Gantikan Uang Jepang
Melongok sejarahnya, penerbitan ORI diinisiasi oleh Menteri Keuangan Alexander Andries Maramis pada 24 Oktober 1945. Saat itu A.A. Maramis, yang namanya diabadikan sebagai nama salah satu gedung Kementerian Keuangan, menginstruksikan pencarian tempat percetakan uang dengan teknologi yang relatif modern dan membentuk panitia Penyelenggaraan Percetakan Uang Kertas Republik Indonesia.Setahun berselang, tepatnya pada 30 Oktober 1946, saat Menteri Keuangan dijabat Sjafruddin Prawiranegara, pemerintah menerbitkan emisi pertama uang kertas ORI. Beredarnya ORI secara resmi menggantikan mata uang Jepang, uang NICA, dan uang yang diterbitkan De Javasche Bank.Dalam perkembangannya, mata uang RI itu dinamai rupiah. Dalam bahasa Sansekerta, rupiah berarti perak yang ditempa atau dicetak. Dalam percaturan global, rupiah dikenal dengan kode IDR.Emisi perdana ORI dicetak berdenominasi Rp5, Rp10, dan Rp100. ORI Rp100 dicetak dengan warna hijau kebiruan dan menampilkan wajah Presiden pertama RI, Soekarno.
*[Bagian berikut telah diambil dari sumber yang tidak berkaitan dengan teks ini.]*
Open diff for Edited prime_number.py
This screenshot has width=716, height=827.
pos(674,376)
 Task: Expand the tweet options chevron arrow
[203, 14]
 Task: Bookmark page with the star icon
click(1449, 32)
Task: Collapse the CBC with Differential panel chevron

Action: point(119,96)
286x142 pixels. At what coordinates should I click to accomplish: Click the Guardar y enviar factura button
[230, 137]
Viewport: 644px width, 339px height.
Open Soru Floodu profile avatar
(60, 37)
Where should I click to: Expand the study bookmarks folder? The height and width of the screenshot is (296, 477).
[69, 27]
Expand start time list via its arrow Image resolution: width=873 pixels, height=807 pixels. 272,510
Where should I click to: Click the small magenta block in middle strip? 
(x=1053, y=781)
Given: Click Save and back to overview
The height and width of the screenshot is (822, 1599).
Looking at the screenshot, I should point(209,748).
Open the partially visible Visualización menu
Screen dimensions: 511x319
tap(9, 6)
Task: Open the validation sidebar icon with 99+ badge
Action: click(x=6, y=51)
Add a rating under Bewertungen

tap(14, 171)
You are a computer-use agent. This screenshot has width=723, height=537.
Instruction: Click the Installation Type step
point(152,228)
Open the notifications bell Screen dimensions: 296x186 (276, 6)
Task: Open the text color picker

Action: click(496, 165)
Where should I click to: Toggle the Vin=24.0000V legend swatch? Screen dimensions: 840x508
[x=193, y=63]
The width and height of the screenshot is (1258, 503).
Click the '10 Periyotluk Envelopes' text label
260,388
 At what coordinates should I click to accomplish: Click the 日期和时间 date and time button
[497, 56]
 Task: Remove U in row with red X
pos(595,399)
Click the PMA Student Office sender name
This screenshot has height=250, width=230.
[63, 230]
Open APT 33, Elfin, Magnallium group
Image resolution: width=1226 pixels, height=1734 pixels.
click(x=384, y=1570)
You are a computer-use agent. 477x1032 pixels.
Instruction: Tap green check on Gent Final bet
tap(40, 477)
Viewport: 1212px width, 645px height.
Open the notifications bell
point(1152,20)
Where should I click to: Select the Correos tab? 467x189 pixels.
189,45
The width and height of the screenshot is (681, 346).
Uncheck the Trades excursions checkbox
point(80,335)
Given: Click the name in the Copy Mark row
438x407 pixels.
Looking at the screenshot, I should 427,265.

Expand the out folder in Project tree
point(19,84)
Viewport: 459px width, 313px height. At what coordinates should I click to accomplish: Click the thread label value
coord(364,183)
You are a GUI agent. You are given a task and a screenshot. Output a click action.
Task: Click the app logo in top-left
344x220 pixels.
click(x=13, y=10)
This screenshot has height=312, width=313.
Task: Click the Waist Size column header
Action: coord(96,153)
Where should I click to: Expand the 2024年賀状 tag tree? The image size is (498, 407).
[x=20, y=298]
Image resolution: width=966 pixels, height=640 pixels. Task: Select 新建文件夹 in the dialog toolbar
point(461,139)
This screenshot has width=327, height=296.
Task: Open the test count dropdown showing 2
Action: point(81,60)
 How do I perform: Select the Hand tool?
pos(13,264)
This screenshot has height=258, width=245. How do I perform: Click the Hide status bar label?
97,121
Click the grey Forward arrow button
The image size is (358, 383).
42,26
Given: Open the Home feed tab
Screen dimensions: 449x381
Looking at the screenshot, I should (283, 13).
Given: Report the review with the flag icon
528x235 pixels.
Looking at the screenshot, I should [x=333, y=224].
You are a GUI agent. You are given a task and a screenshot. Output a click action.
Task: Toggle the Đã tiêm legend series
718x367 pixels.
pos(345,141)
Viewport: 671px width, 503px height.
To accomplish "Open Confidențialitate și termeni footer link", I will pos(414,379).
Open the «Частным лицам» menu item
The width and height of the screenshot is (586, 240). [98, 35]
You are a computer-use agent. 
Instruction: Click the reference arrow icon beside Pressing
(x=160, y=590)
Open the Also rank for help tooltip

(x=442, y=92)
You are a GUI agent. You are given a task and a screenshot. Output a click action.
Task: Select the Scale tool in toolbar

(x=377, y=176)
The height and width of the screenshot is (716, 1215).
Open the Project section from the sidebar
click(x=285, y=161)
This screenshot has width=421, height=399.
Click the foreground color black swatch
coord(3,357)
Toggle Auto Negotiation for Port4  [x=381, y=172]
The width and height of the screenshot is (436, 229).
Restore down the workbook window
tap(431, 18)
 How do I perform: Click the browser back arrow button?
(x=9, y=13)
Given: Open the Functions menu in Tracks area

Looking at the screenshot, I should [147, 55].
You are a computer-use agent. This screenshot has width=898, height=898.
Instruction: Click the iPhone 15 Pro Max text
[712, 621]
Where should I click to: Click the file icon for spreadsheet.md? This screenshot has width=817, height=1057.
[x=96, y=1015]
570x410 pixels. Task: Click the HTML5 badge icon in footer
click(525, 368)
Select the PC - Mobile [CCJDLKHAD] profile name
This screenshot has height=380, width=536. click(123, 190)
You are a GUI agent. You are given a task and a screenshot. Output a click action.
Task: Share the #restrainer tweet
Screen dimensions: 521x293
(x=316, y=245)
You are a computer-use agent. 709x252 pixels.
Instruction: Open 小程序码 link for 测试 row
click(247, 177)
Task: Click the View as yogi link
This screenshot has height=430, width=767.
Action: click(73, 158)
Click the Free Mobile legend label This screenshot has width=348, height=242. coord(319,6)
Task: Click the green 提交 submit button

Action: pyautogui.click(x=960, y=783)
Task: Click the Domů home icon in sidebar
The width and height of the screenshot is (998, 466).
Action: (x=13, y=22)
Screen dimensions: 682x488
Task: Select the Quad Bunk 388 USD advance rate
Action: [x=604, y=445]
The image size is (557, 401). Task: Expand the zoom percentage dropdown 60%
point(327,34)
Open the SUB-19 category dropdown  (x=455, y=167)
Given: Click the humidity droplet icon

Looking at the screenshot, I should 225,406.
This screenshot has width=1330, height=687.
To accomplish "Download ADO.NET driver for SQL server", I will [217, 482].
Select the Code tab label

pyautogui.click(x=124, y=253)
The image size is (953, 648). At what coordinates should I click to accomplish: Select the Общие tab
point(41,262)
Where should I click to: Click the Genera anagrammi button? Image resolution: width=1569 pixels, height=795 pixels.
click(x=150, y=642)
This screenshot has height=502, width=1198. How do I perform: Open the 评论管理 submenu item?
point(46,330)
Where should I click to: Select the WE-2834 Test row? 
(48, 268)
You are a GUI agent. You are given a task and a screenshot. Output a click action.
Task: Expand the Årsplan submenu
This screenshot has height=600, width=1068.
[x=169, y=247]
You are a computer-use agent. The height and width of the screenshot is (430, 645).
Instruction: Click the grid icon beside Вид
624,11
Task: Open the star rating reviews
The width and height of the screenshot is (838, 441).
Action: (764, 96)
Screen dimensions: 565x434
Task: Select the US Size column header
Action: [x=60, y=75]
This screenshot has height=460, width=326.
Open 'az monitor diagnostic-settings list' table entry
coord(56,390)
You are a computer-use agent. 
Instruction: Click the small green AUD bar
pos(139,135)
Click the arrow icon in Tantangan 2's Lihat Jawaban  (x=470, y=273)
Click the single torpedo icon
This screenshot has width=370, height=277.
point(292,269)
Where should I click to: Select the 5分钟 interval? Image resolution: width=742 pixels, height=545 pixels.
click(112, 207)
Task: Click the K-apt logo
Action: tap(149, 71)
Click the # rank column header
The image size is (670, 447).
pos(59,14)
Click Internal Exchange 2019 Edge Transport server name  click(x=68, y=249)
Selanjutnya, Soekarno menjadi presiden RI yang wajahnya paling banyak terpampang di uang kertas yang diterbitkan Bank Indonesia.Banyak peristiwa penting yang terjadi pada rupiah seiring perkembangan perekonomian Indonesia. Salah satunya adalah kebijakan pemangkasan nilai uang (sanering) yang dilakukan untuk mengatasi hiper inflasi pada 1965. Saat itu, uang bernilai seribu rupiah dipangkas menjadi satu rupiah.
Pangkas Angka Nol
Beda tapi serupa, pertengahan 2010 lalu Gubernur Bank Indonesia Darmin Nasution melemparkan wacana untuk melakukan redenominasi rupiah. Wacananya, redenominasi rupiah dilakukan dengan menyederhanakan 3 angka nol dalam nilai rupiah saat ini. Uang Rp1.000, misalnya, akan diredenominasi menjadi Rp1.Namun, Darmin menegaskan redenominasi bukan sanering atau pemotongan nilai mata uang. Alasannya, redenominasi tidak memangkas nilai uang, tetapi menyederhanakan nominalnya.Redenominasi, kata Darmin, perlu dilakukan karena pecahan uang Indonesia terlalu besar, sehingga menimbulkan inefisiensi dan kenyamanan dalam melakukan transaksi. Seiring era Masyarakat Ekonomi ASEAN 2015, Indonesia dinilai perlu mempersiapkan kesetaraan ekonomi yang dicerminkan melalui mata uangnya. Pasalnya, ada asumsi bahwa negara yang nilai mata uangnya yang terlalu besar adalah negara yang mengalami inflasi yang tinggi.Selain menghadapi redenominasi dan sanering, rupiah juga pernah tenggelam akibat krisis moneter Asia pada 1998 lalu. Nilai tukar rupiah terhadap dolar Amerika Serikat terjun bebas menyentuh level terendah Rp17.000/US$.Saat ini, tekanan eksternal akibat krisis utang Eropa dan lesunya ekonomi AS, kembali membuat rupiah terkoreksi. Dari level Rp9.000-an, rupiah bermanufer ke level Rp9.400--Rp9.600/US$. Deviasi yang relatif kecil itu tidak lain ditopang oleh cadangan devisa RI yang mantap bertengger di kisaran US$110 juta dan intervensi BI.Seolah menggambarkan wajah ekonomi Indonesia, rupiah telah teruji menghadapi sejumlah krisis. Sudah sepantasnya apresiasi diberikan. Mengutip lagu anak-anak era 90-an: aku cinta rupiah, walau dolar di mana-mana. Dirgahayu ORI!